I am re-posting the code.. Somehow the format is getting messed up...

while ( pRev > 0)
{
  for ( pStrt = N; pStrt >=1 ; --i)
  {
      if ( OrigStr[pStrt] == OrigStr[pRev] )
      {
          X[pStrt] = 1 + X[pStrt - 1];
          if ( (X[pStrt] % 2 == 0) &&
              (currMax < X[pStrt]) &&
              (pStrt < pRev)
             // We need to check for the case where the reverse
             //substring is placed before the orig substring as
             //its symmetric..
             )
          {
              currMax = X[pStrt];
            // In case u r looking for any even length palindrome
            // then break out from the entire loop..
          }
      }
      else
          X[pStrt]=0;
  }

  pRev -- ;
}

On Dec 29, 7:03 pm, Lucifer <[email protected]> wrote:
> @shady...
>
> The first approach with a slight modification will solve the above
> mentioned problem...
> I have modified the previous to show the same..

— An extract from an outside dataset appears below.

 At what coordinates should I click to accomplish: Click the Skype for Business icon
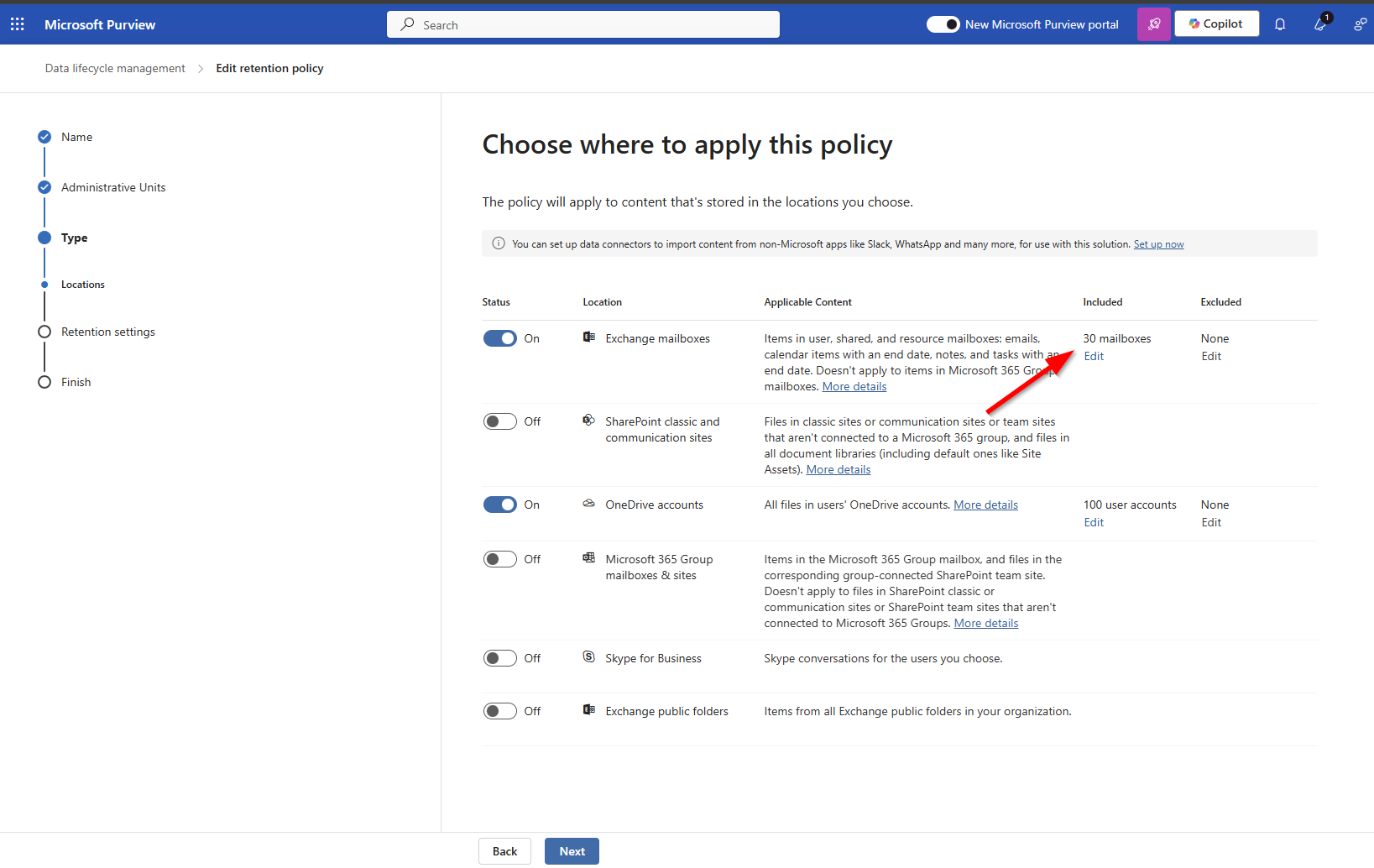588,657
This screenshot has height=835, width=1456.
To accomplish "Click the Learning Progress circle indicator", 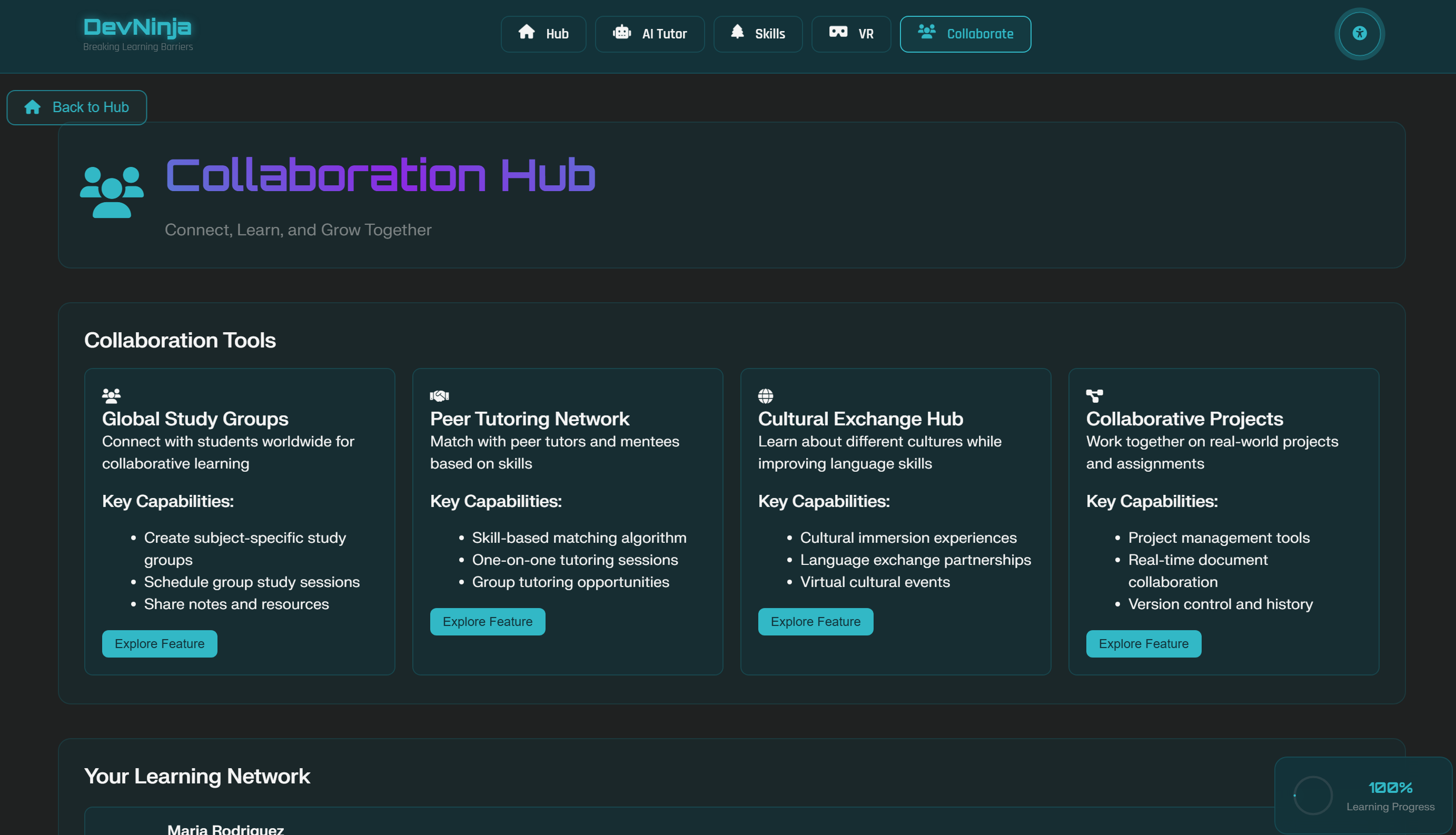I will coord(1313,795).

>  The innermost 'If' statement needs to be modified to ensure that the
> found substring which is present in both the originalStr and
> reverseStr doesn't overlap based on their respective indices and
> length of the found substring..
> // NOTE- Earlier we had to ensure that they overlap, for the
> palindrome problem..
> The below code basically gets the max even length substring whose
> reverse is also part of the origStr and doesn't overlap..
>
> I have added comments to show where to break, in case all we need to
> do is find whether it contains such an even substring..
>
> Code: ( written based on 1-based indexing) ----------
> char OrigStr[N];
>
> for (int i =0; i < N+1 ; ++i)      X[i] = 0;
> int pStrt = 1; // to mimic the orig str
> int pRev = N;  // to mimic the rev str
> int currMax = 0;
>
> while ( pRev > 0) {      for ( pStrt = N; pStrt >=1 ; --i)

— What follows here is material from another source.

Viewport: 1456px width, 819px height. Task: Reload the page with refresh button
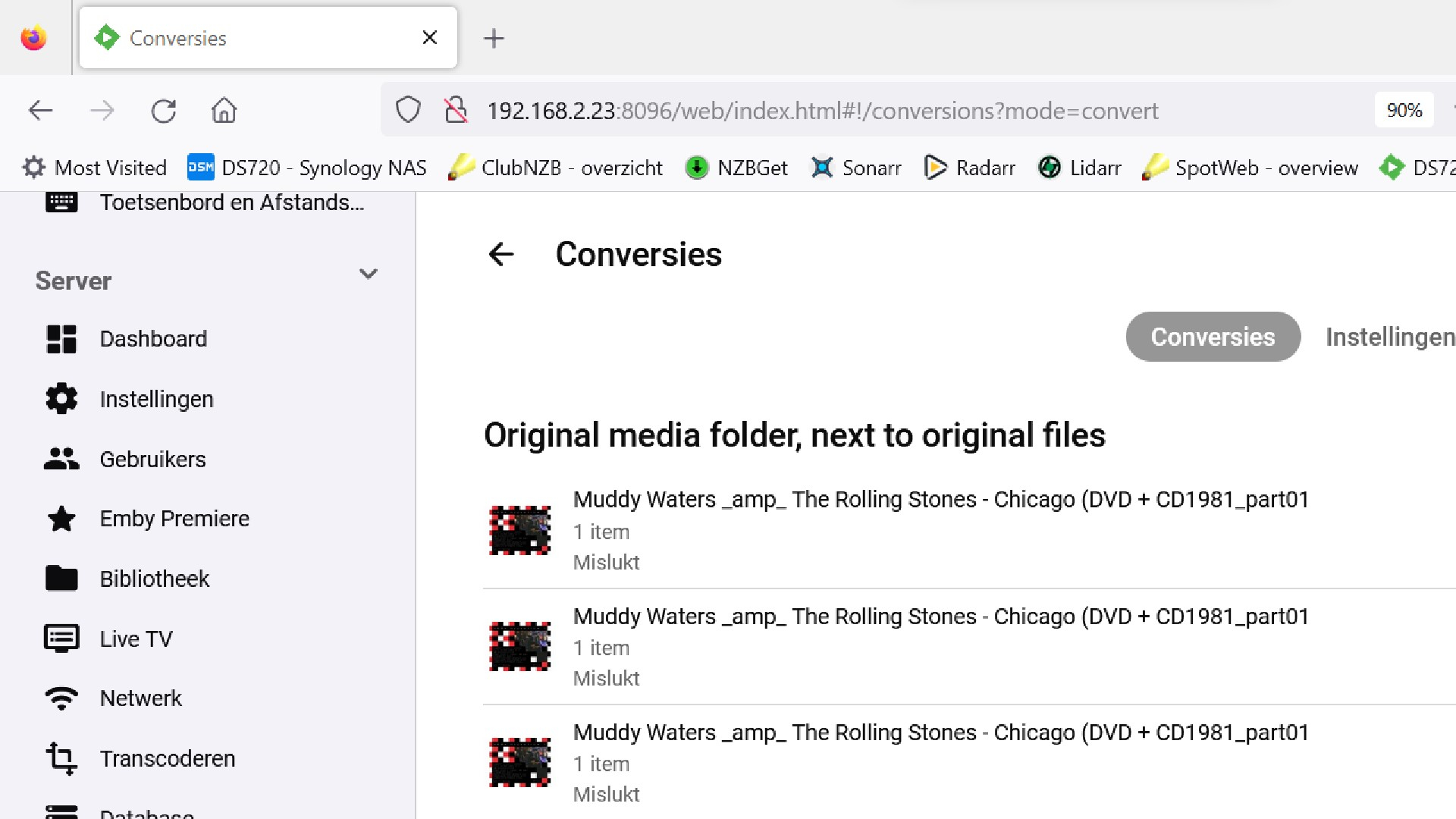[x=164, y=111]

>      {           if ( OrigStr[pStrt] == OrigStr[pRev] )           {
>              X[pStrt] = 1 + X[pStrt - 1];                if
> ( (X[pStrt] % 2 == 0) &&                                  (currMax <
> X[pStrt]) &&                     (pStrt < pRev)       // We need to
> check for the case where the reverse
>      // substring is placed before the orig substring as its
> symmetric..
>                 {                       currMax = X[pStrt];
>  // In case u r just looking for any even length substring
>          // then break out from the entire loop..                }
>      }         else            X[pStrt] = 0;     }     pRev -- ; }
> On Dec 29, 5:20 pm, shady <[email protected]> wrote:
>
>
>
>
>
>
>
> > oh, i didn't read all the posts, anyway i have understood lucifier's O(n^2)
> > time solution.
>
> > and ya what's the solution for this question?
> > Given a string of length N, find whether there exits an even length
> >  reverse substring of a substring.
>
> > On Thu, Dec 29, 2011 at 2:23 PM, atul anand <[email protected]> wrote:
>
> > > @shady : lets go with this one:-
>
> > > given string = *abcdrdcba
>
> > > abcd != dcba  -  not a palindrome
> > > **abcd != dcba - **not a palindrome *
> > > *
> > > *no even length palindrome found for the given string.
>
> > > given string = ab*cddc*abr
>
> > > even lenght palindrome found = cddc
>
> > > if another even length palindrome found report the longest one.